## INSTRUCTIONS TO FOLLOW:
From the records below, transcribe exactly the lines that begin at the line with "Viewport: 921px width, 588px" and end at the line with "Click the 立即下载", both included.
** EXERCISE DATA follows **
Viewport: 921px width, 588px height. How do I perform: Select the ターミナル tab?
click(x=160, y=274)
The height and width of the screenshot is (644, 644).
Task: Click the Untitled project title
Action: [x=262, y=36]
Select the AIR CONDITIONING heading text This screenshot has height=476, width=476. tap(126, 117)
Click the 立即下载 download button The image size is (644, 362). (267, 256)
** End of EXERCISE DATA **
** EXERCISE DATA follows **
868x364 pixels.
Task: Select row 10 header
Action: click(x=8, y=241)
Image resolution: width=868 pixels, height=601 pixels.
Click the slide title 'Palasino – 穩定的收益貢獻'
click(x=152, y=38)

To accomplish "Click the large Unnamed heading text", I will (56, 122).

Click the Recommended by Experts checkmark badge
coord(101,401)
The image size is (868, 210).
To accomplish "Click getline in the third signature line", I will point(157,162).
** End of EXERCISE DATA **
** EXERCISE DATA follows **
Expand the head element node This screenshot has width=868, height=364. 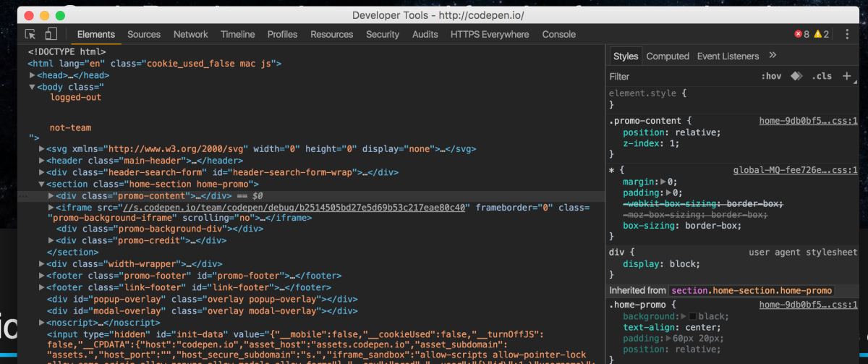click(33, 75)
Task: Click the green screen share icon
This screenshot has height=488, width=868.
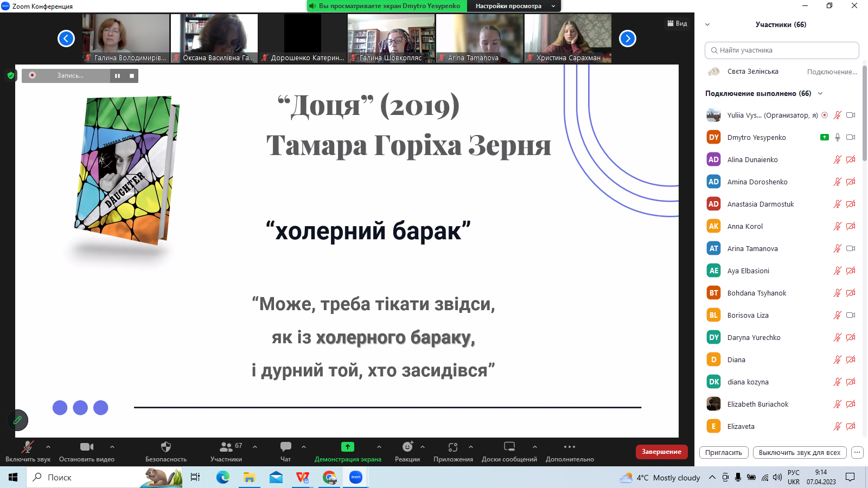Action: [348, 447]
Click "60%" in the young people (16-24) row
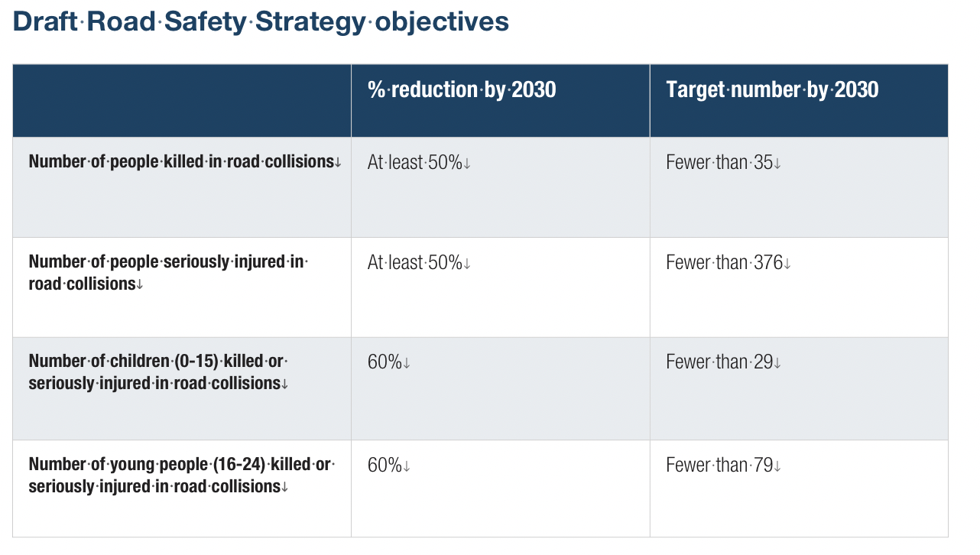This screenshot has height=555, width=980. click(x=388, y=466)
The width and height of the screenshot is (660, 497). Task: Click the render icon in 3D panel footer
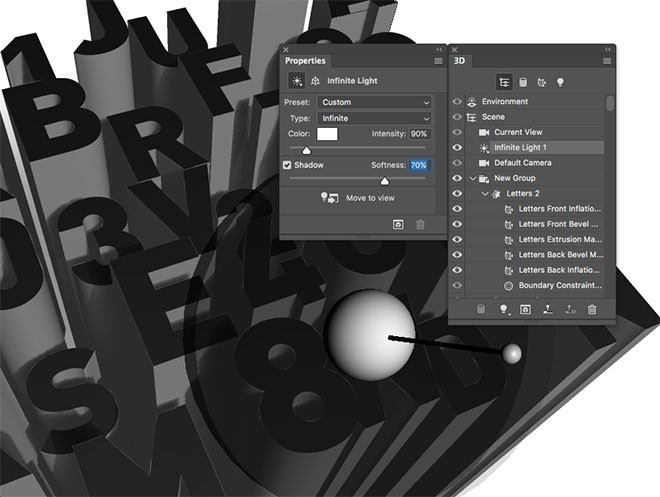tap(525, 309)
** End of EXERCISE DATA **
## ANSWER SECTION:
Viewport: 921px width, 588px height. How do I perform: Select the ターミナル tab?
click(x=160, y=274)
The height and width of the screenshot is (644, 644).
Task: Click the Untitled project title
Action: [x=262, y=36]
Select the AIR CONDITIONING heading text This screenshot has height=476, width=476. tap(126, 117)
Click the 立即下载 download button The image size is (644, 362). (267, 256)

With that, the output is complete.